A sudden rain, starts to fall
and we, run for cover
boy and girl.
If only for a moment,
I'm happy just to be
Our clothes are wet
but I can keep you warm
with the heat that radiates
from the furnace that is
my soul

E.A Rumfield
09-28-2012, 04:09 PM
Orange and black stripes
vertical, violent and sharp
coarse fur coats
a muscular body
Large attentive black eyes
skillfully survey the landscape
It senses before it sees
an animal rustle in the leaves
Tracing its movement
across the lush forest floor
It is a young deer
Brown fur with soft white spots
a delicate stride and
thoughtful eyes
carelessly nibbling at foliage
the tiger with such grace
and tender steps
moves in
slowly at first
the deer continues grazing
so close
the tiger pounces
with such speed
so precise
jaws around the neck
a giant paw caresses
the soft brown fur
the soon setting sun
still shines through
the thick tree roof
and a bird flys
from one tree to
another

Xillus_Xavier
09-28-2012, 05:31 PM
I really like this. The language is quite nice, though there is room for a little tightening.


Tender are the strings of my heart
pluck them softly and, ("and" could be cut)
let the music drift into space
I can be your accompaniment tonight
it is summer in my soul.
Stars speckle the sky
and music scents the air,
water flowing smoothly
over rocks, slowly
crafted into pebbles.
The trees engage in an ancient dance
partnered by the wind.
The moon casts its hand,
silvery, with soft steps and bare feet
she strolls
across the dew wet meadow. (dewy meadow)
The birds have long since
gone to sleep, but
the crickets are chiming in.
A sudden rain, starts to fall
and we, run for cover
boy and girl.
If only for a moment,
I'm happy just to be
Our clothes are wet
but I can keep you warm
with the heat that radiates
from the furnace that is
my soul


The punctuation needs to be reconsidered.
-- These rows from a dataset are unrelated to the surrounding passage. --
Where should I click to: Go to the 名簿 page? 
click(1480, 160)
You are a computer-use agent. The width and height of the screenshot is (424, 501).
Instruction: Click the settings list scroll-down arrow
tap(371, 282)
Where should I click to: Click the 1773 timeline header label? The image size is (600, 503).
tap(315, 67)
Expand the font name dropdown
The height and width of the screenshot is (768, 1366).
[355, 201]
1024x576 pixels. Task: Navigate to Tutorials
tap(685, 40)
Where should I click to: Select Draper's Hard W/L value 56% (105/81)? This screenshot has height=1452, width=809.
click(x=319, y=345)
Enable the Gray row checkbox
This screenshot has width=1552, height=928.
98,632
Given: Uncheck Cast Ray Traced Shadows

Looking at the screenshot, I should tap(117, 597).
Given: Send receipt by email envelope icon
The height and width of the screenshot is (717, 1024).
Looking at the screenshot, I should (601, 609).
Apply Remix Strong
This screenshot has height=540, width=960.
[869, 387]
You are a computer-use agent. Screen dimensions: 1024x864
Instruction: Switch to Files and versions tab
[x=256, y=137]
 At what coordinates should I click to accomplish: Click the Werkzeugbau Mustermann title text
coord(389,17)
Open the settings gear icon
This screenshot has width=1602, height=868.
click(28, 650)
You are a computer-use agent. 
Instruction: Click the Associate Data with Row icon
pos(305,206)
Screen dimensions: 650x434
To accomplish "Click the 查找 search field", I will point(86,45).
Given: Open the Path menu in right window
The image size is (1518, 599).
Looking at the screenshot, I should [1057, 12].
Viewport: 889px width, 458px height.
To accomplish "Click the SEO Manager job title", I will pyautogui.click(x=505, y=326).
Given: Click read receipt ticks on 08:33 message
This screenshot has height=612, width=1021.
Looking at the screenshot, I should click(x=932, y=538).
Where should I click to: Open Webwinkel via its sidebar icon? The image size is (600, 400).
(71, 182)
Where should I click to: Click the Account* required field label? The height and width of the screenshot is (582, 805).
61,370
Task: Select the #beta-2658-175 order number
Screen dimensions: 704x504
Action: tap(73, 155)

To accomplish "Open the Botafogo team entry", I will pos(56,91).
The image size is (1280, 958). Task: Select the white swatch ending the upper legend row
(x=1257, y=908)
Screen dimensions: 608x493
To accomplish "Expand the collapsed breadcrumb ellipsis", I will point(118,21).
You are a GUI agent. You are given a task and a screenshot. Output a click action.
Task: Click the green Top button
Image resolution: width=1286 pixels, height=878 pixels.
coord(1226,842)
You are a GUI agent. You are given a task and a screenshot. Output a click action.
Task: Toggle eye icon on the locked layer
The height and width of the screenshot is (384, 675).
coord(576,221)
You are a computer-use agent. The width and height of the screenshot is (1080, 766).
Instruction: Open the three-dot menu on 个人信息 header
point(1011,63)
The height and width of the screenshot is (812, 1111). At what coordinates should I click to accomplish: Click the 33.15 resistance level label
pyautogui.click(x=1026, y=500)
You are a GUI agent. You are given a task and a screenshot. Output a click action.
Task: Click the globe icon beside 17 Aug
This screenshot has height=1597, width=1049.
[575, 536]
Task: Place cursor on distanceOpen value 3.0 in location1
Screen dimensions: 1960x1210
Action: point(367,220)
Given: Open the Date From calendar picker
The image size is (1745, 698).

There are places in which it is lacking, but I didn't mention them above because I'm not so sure if you shouldn't just make the poem without it at all. It seems like one of those poems that could be better off without it. Hard to say for sure on that.

Overall, I really like this.

hillwalker
09-29-2012, 08:34 AM
I'm sorry, but I'm expecting something (anything) that shows some originality of thought here... and I'm not finding it. These poems look like the ruminations of a day-dreamer with lots of time on his hands. Not exactly enlightening reading.

H

Emil Miller
09-29-2012, 09:47 AM
Edited:

hillwalker
09-29-2012, 10:06 AM
??

H

Jeos
09-29-2012, 04:21 PM
Today, hungover,
I lay lethargically in bed.
Lazily looking out the window,
a beetle crawls across the screen.
The sky is a blanket of clouds
and it is unusually hot.
A bird, fly's in
opens its wings to brake
expertly snatches the beetle
off the screen and in one motion
is gone.
Sometimes life
just asks for an appreciation
of the subtle,
like witnessing the kill
or watching the rain
soak the world,
while standing under an
umbrella.

Another good title for this poem would be "Noticing"...!

aren't you in the following verses :

"Sometimes life
just asks for an appreciation
of the subtle,
like witnessing the kill
or watching the rain
soak the world,
while standing under an
umbrella."

somehow saying the same you said in the first 13 lines? Whatever... to me the more poetic verses are "sometimes life..."etc till the end. They are terribly ...fateful.

Best

E.A Rumfield
09-30-2012, 06:01 PM
I'm sorry, but I'm expecting something (anything) that shows some originality of thought here... and I'm not finding it. These poems look like the ruminations of a day-dreamer with lots of time on his hands. Not exactly enlightening reading.

H

Oh well. Some people think Warhol was a genius.

hillwalker
10-01-2012, 01:55 PM
Is this your 15 minutes of fame then?